*** EXCERPT TO READ Section Begins ***

Coffs Harbour is home to three permanent flying-fox camps with the Woolgoolga Lake Camp and Barcoo Court Camp at Toormina both listed as nationally important sites for the species. There is also a camp at Coffs Creek, as well as other temporary camps that occur sporadically.

Flying-foxes play an important role in pollination and seed dispersal and are protected in NSW under the Biodiversity Conservation Act 2016. The grey-headed flying-fox is also protected under the federal Environment Protection and Biodiversity Conservation Act 1999. However, loss of feeding areas and roosting habitat means that flying-fox camps are appearing more frequently in urban centres, creating conflict with residents who are concerned about possible health issues, noise and odour.

The Council has worked closely with residents for many years to develop strategies for people to exist peacefully with this threatened species.  The Coffs Harbour Flying Fox Camps Strategic Management Plan includes both long-term and short-term strategies for the management of flying-fox camps.

Australian bats are known to carry the lyssavirus. Catching this or any other viruses from bats is extremely unlikely  as they can only be passed on by untreated bites or scratches from an infected bat. Further information about the virus and how to protect yourself can be found on the NSW Health Links website.

Flying-foxes taking fruit from trees can also be an issue, information on wildlife friendly netting is available online.

More information about living with flying-foxes can be found on the NSW Office of Environment and Heritage website. Information on this site includes odour and noise, disease risks, what to do if you are bitten or scratched by a flying-fox, what to do if you find a dead, injured or sick flying fox, and other information regarding living with flying-foxes.

*** EXCERPT TO READ Section Ends ***
*** GIVEN MATERIAL Section Begins ***

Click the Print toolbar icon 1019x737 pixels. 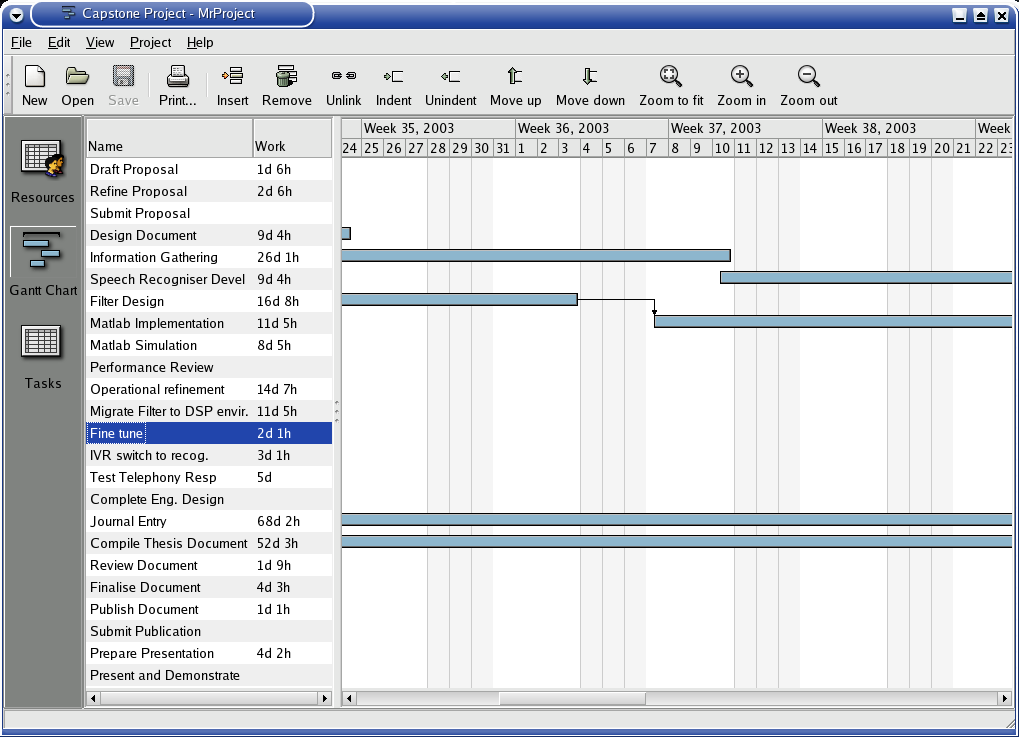(x=178, y=77)
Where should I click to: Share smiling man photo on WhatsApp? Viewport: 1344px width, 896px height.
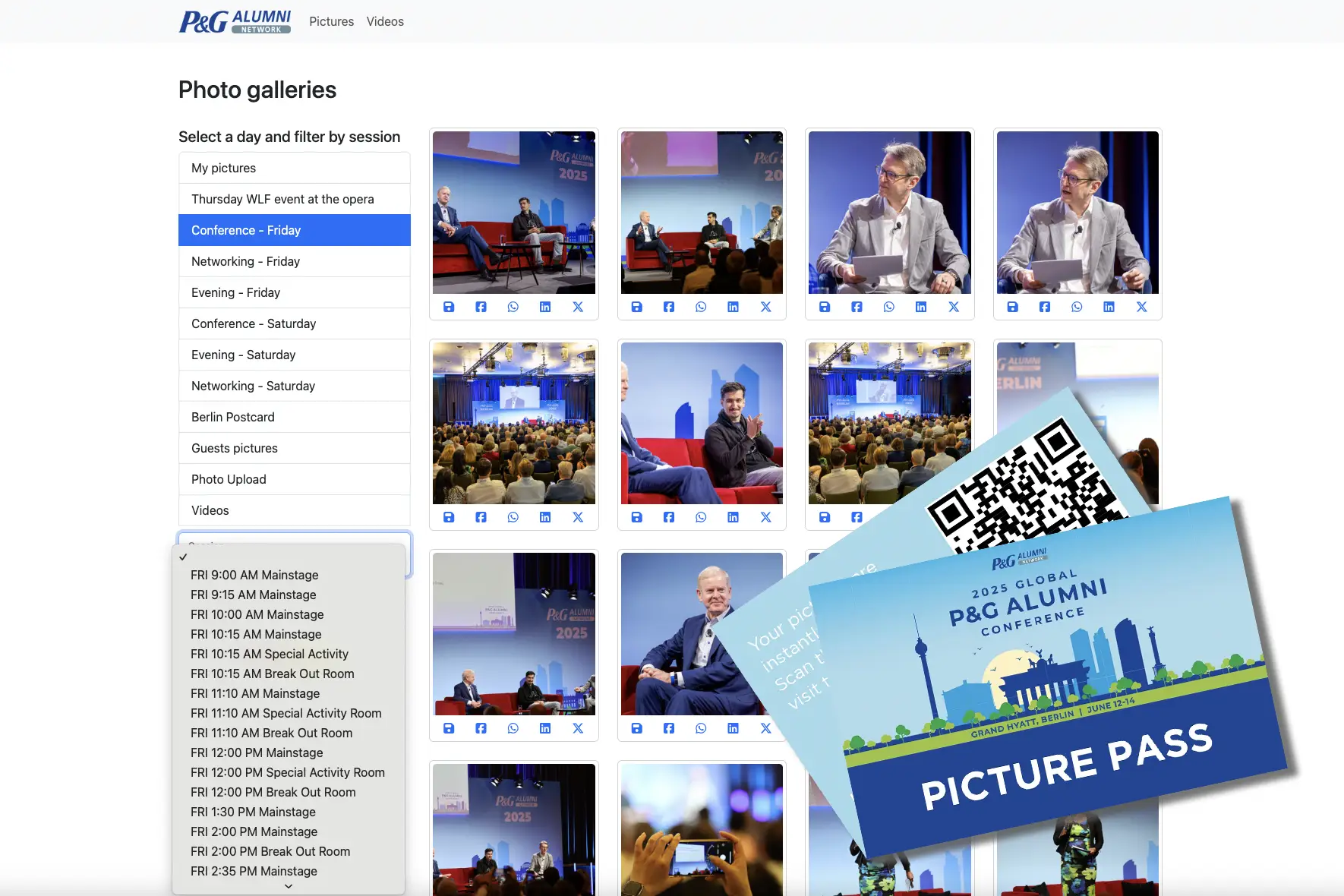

*** GIVEN MATERIAL Section Ends ***

**TASKS**
(a) Say whether each statement agrees with the text on flying-foxes. Answer yes or no and quote the words of the text that decide it.
(i) The Woolgoolga Lake Camp and the Barcoo Court Camp are listed as nationally important sites for the species.
(ii) The camp at Coffs Creek is one of the nationally important sites.
(iii) Viruses can be caught from bats only through untreated bites or scratches from an infected bat.
(b) Turn the paragraph of the text on flying-foxes that begins "Flying-foxes play an important role" into a short list that keeps its main facts.
(c) Retype the text on flying-foxes from "More information about" to "living with flying-foxes.", without any changes.

**SOLUTIONS IN ORDER**
(a)
(i) Yes: "the Woolgoolga Lake Camp and Barcoo Court Camp at Toormina both listed as nationally important sites for the species"
(ii) No: "the Woolgoolga Lake Camp and Barcoo Court Camp at Toormina both listed as nationally important sites for the species. There is also a camp at Coffs Creek"
(iii) Yes: "they can only be passed on by untreated bites or scratches from an infected bat"

(b)
- Flying-foxes play an important role in pollination and seed dispersal.
- They are protected in NSW under the Biodiversity Conservation Act 2016.
- The grey-headed flying-fox is also protected under the federal Environment Protection and Biodiversity Conservation Act 1999.
- Because of lost feeding areas and roosting habitat, flying-fox camps are appearing more often in urban centres.
- This creates conflict with residents concerned about possible health issues, noise and odour.

(c)
More information about living with flying-foxes can be found on the NSW Office of Environment and Heritage website. Information on this site includes odour and noise, disease risks, what to do if you are bitten or scratched by a flying-fox, what to do if you find a dead, injured or sick flying fox, and other information regarding living with flying-foxes.